Para Vargas, outro agravante é a sensação de que, neste período, muita gente sente como não fosse permitido falar de problemas, expor o mal-estar causado por todos esses fatores.
“É quase um pecado do fim de ano abrir a boca para falar sobre coisas ruins, o que faz com o sofrimento aumente consideravelmente – tanto que vários pacientes pedem sessão entre Natal ou Ano Novo para lidar com esse tipo de situação. Mas muitas pessoas não têm essa rede de apoio e não sabem o que fazer. Então é praticamente um compromisso ético dos profissionais de saúde mental falar sobre essas coisas.”
O que fazer?
Para a reportagem da BBC News Brasil, Vargas listou algumas atitudes que podem ajudar quem não está bem e não sabe como lidar com essas questões na reta final do ano:
O primeiro é tentar se proteger de algumas formas. Evitar comparações com o feed de redes sociais de outras pessoas é um bom começo, lembrando que aquelas imagens muitas vezes são filtradas e não necessariamente condizem com a realidade.
Outra orientação dos psicanalistas é de e cercar de bons amigos ou de pessoas com que se sinta bem, mesmo que não seja da sua família.
Se estiver muito difícil segurar o que você está sentindo, tente procurar ajuda de psicólogos, psiquiatras ou psicanalistas.
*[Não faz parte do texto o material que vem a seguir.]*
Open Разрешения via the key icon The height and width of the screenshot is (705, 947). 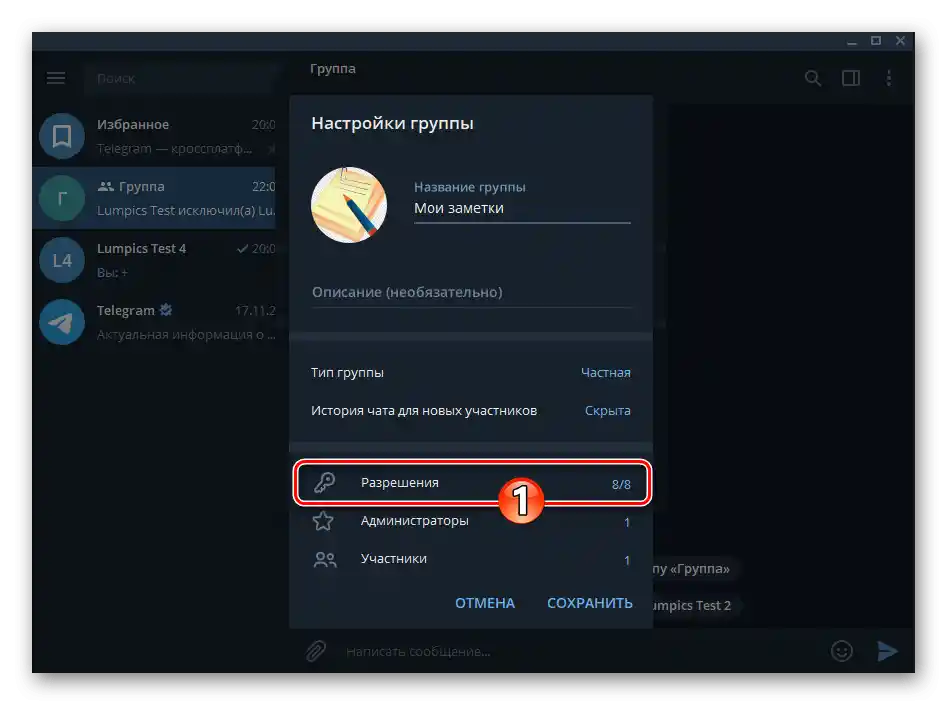pyautogui.click(x=324, y=482)
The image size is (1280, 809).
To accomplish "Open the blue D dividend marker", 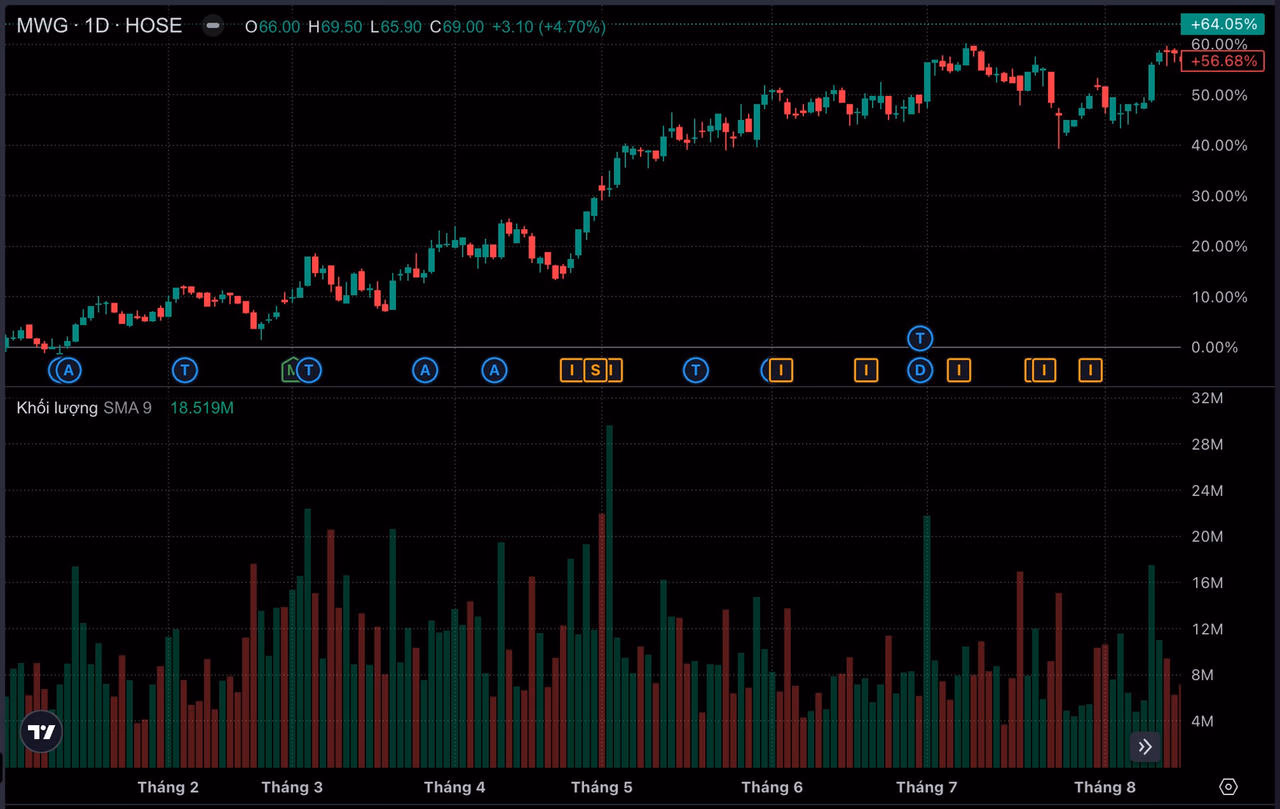I will pyautogui.click(x=920, y=371).
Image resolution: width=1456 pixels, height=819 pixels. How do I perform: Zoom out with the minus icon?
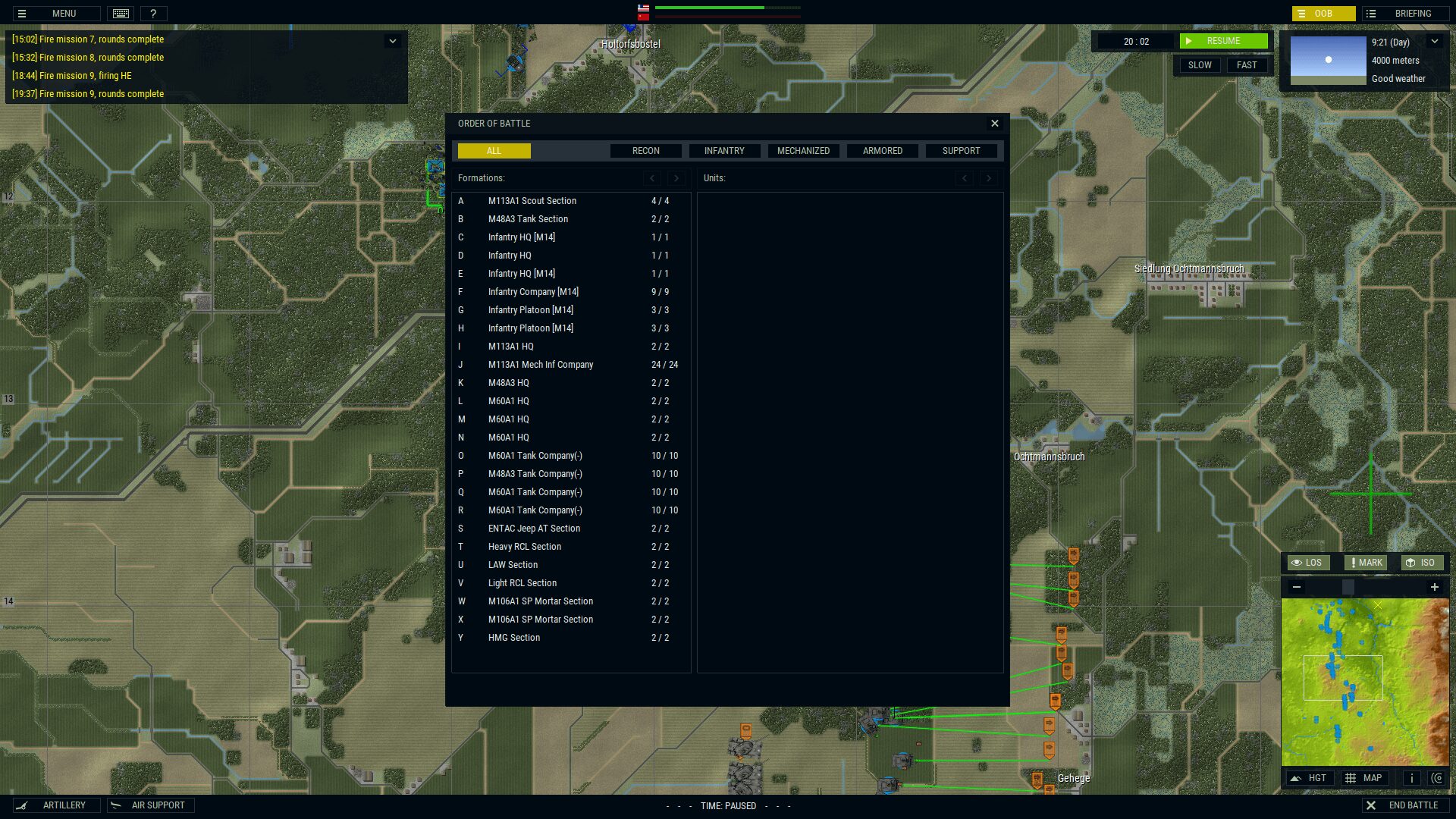(1297, 587)
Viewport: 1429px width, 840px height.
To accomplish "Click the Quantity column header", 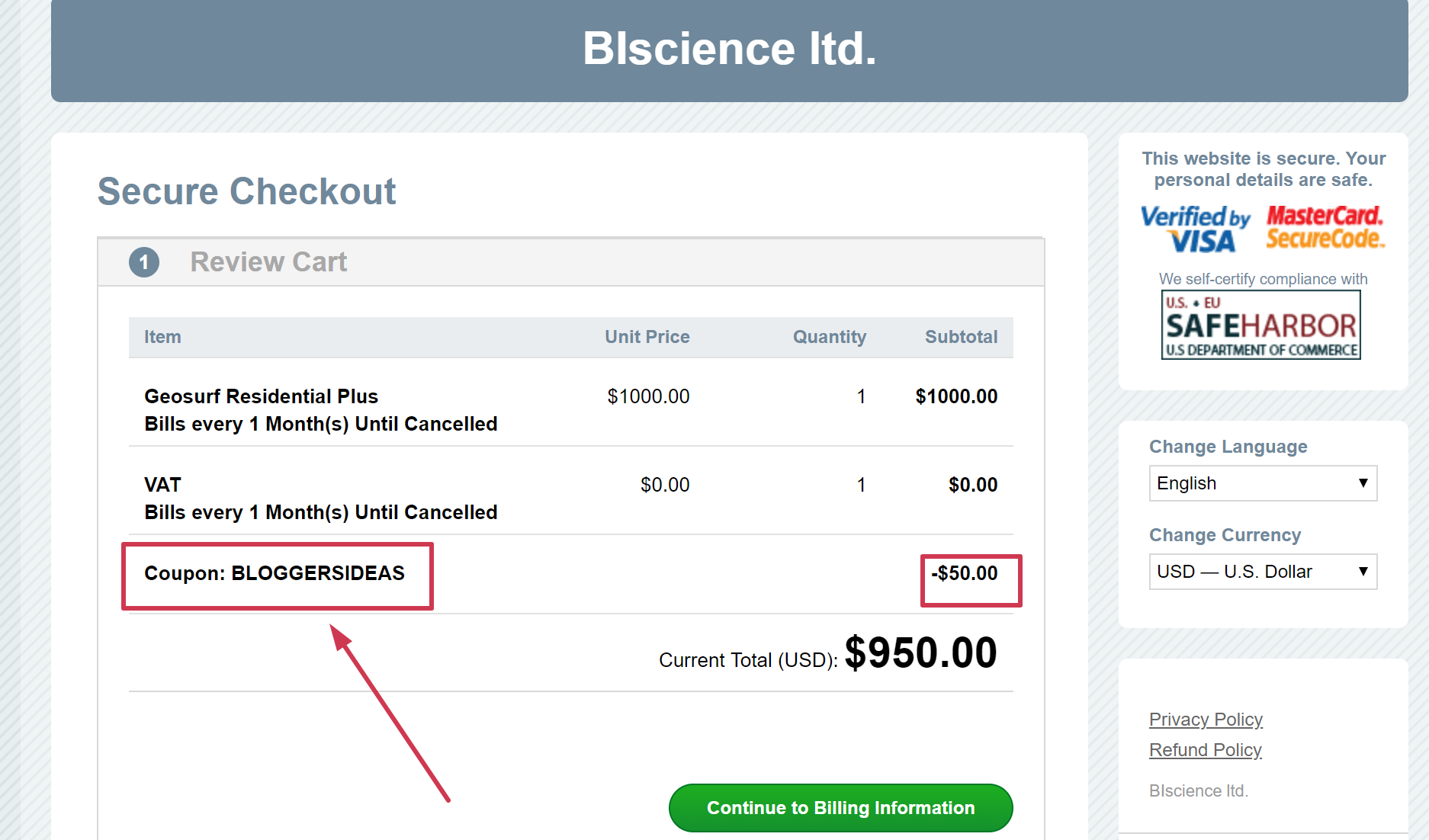I will click(x=829, y=337).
No caso de ter pensamentos que coloquem em risco sua vida ou saúde mental e não conseguir encontrar os profissionais acima, o CVV – Centro de Valorização da Vida oferece apoio emocional 24 horas pelo telefone 188.
Vale lembrar que este é um momento: o fim de ano também vai passar e outros dias virão. A dica é se abastecer com coisas e pessoas que te fazem sentir feliz, ou no mínimo, se sentir bem em ser você mesmo.